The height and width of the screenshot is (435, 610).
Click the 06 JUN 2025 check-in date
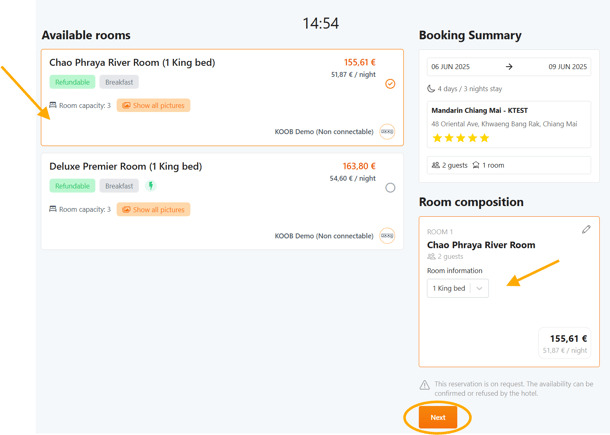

---

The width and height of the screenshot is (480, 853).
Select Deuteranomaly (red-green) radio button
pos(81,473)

_Your task:_ Show each line of the items above that contains the word "width", treating uppercase and lowercase letters as different.

_Correct result:_
The height and width of the screenshot is (435, 610).
The width and height of the screenshot is (480, 853).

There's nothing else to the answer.